Oysters are integral to Bar George, and not just because there’s an oyster bar tucked into a corner. This summer, when the restaurant’s partners closed the doors as COVID-19 cases spiked in the city, Lira and barman Joey Goetz took oysters on the road. The pair hoisted a 1940s Hungarian baby tub into the back of Lira’s 1982 Dodge Rampage, filled it with ice and oysters, and started an Instagram account for the newly anointed Car George. For the first few runs, Lira sat in the back, steadying the tub as Goetz drove slowly through the residential neighborhood, offering impromptu driveway shucking parties on live oak-lined streets dappled with summer sun. It was grassroots, it was gutsy, it was genius.
“It’s always been about so much more than money,” Lira explains. “It was about staying relevant, and injecting a flicker of positivity in an industry riddled with misery.”

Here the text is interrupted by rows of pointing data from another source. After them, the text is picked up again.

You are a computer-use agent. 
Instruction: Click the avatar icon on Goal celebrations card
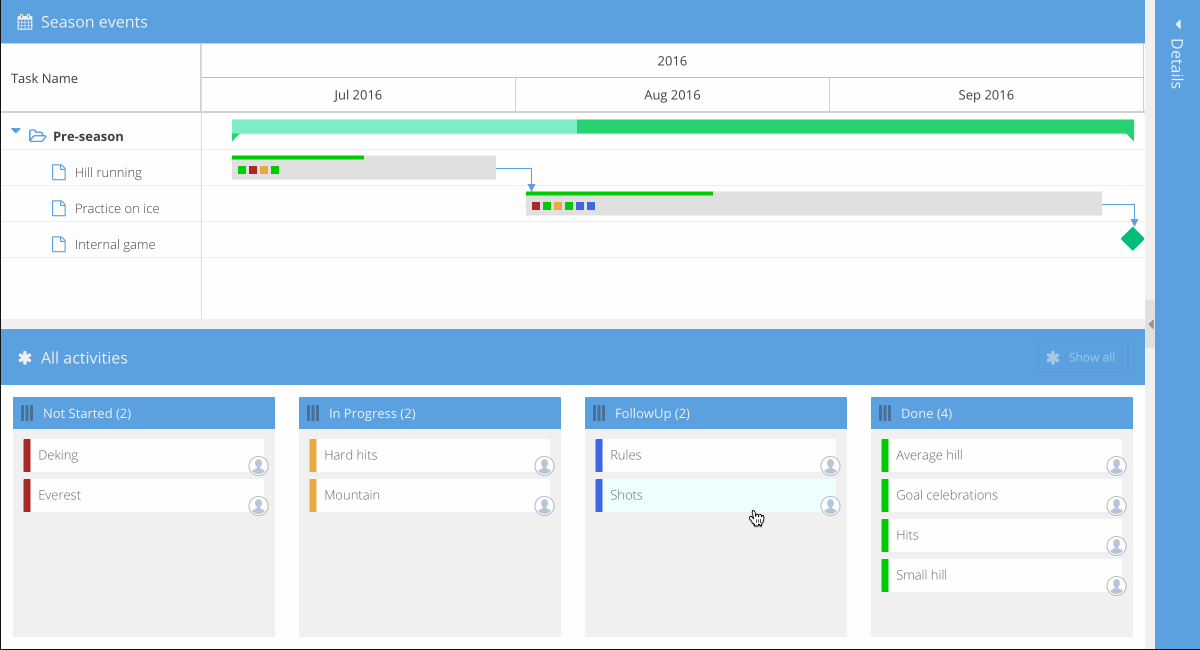(1116, 505)
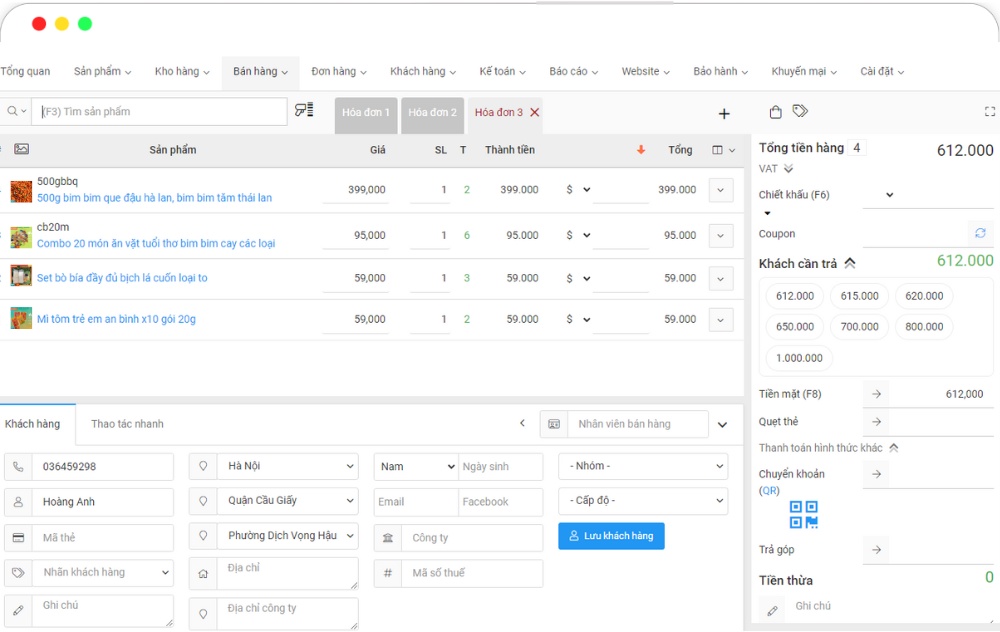This screenshot has width=1000, height=632.
Task: Click the shopping bag icon
Action: pos(775,112)
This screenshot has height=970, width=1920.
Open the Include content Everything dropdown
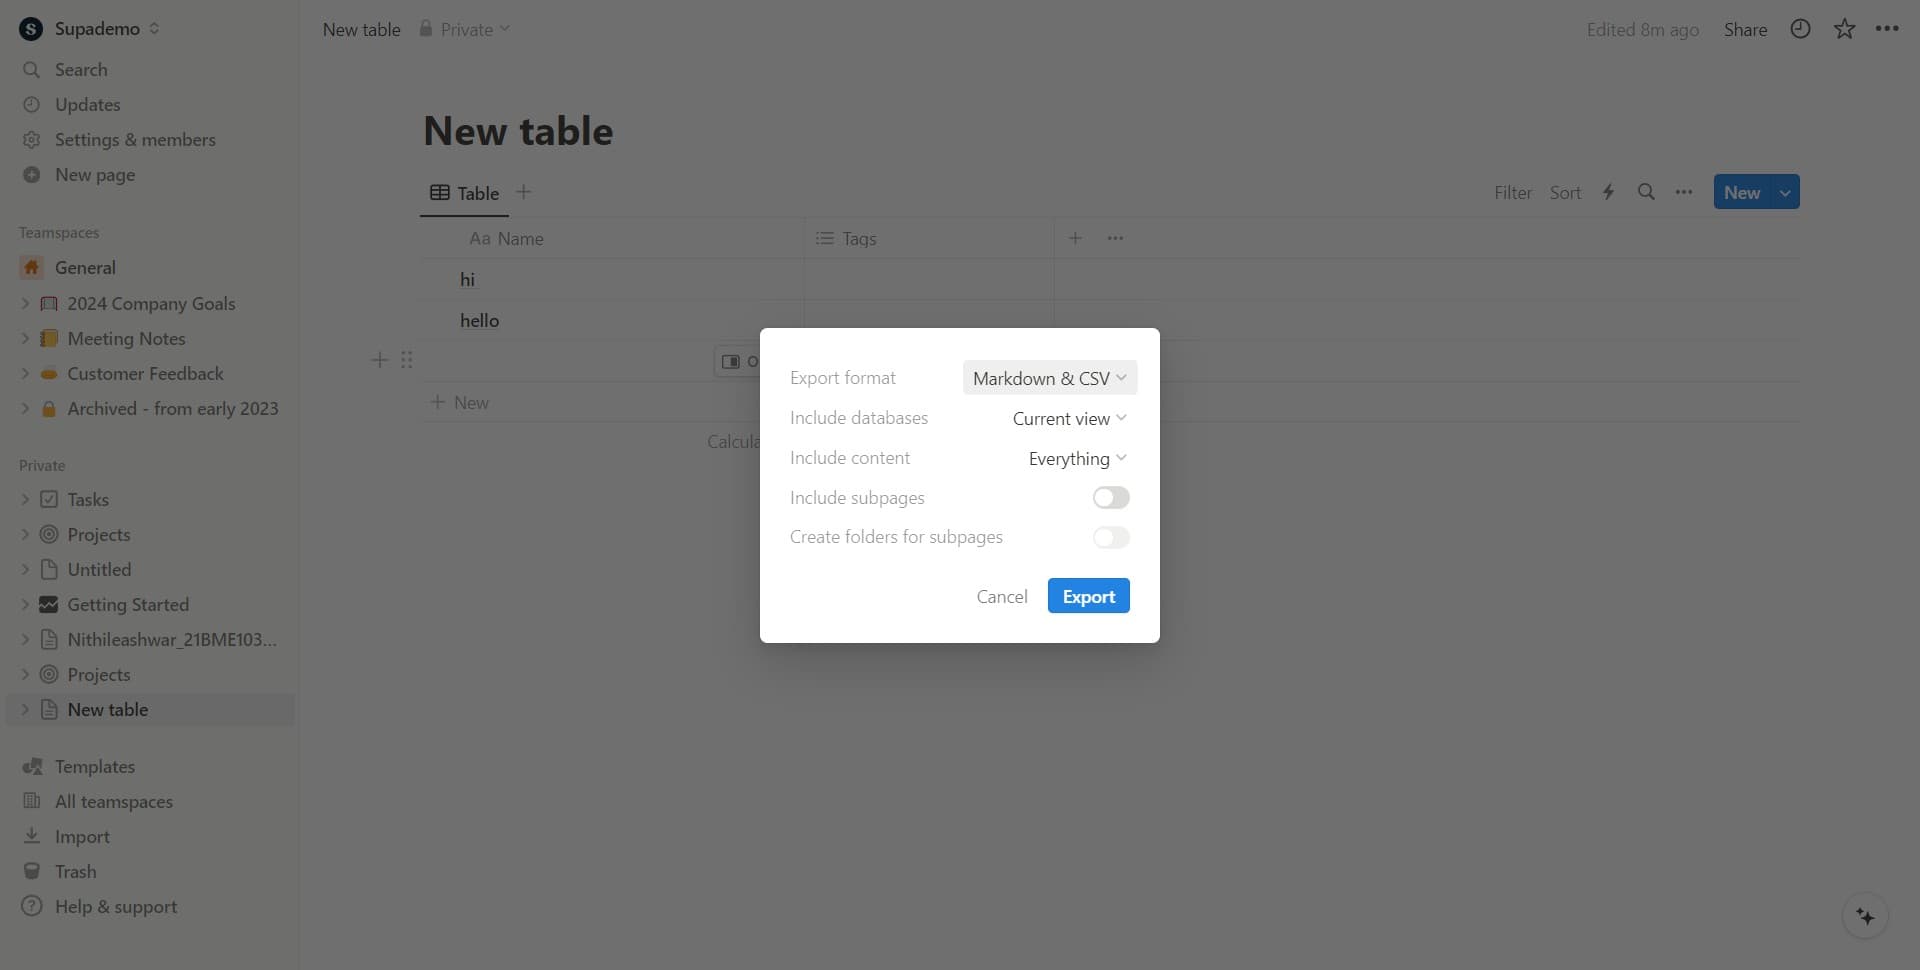point(1076,458)
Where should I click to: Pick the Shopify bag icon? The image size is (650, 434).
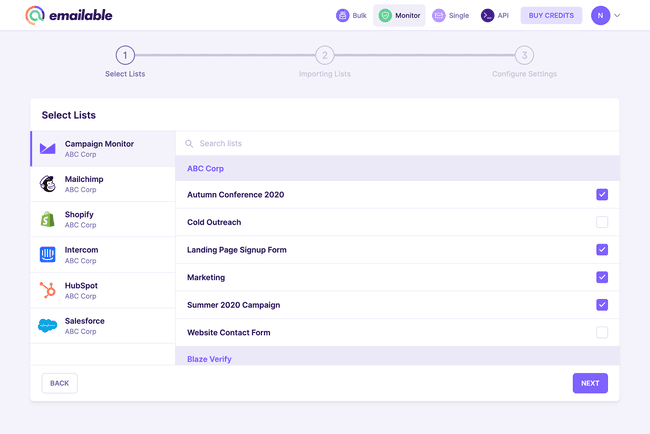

Soon the impromptu “ice cream truck approach” gave way to requests to schedule driveway parties, and when some of those requests were further afield than Riverland Terrace, Lira doubted the Rampage could tackle the big bridges to sea islands such as Seabrook or Sullivans. So they invested in an additional vehicle, a 1978 Ford Ranchero, and Goetz and Lira dubbed the truck duo “Danny Devito” and “Arnold Schwarzenegger” in homage to the movie Twins. Celebrities including Gail Simmons and Danny McBride hosted driveway oyster parties, along with plenty of other folks just looking for a sliver of joy in a freshly shucked oyster, socially-distant style. The whimsy of a Bar George experience (pinball machines, granny-chic wallpaper, and mezcal cocktails et al.) somehow translated to the driveways of folks who were looking for silver linings this summer. And that gave Bar George a silver lining too—the twin trucks kept the scrappy spot financially viable and will remain a catering element of the restaurant moving forward.
But despite the fun, carnival vibe of the whole thing (down to Lira’s jaunty sailor cap), it’s more than just a good time. On the day I enjoyed my long-awaited plate, I shared them with one of my favorite folks in the world. It was celebratory, and as oysters always promise, the beginning of something good.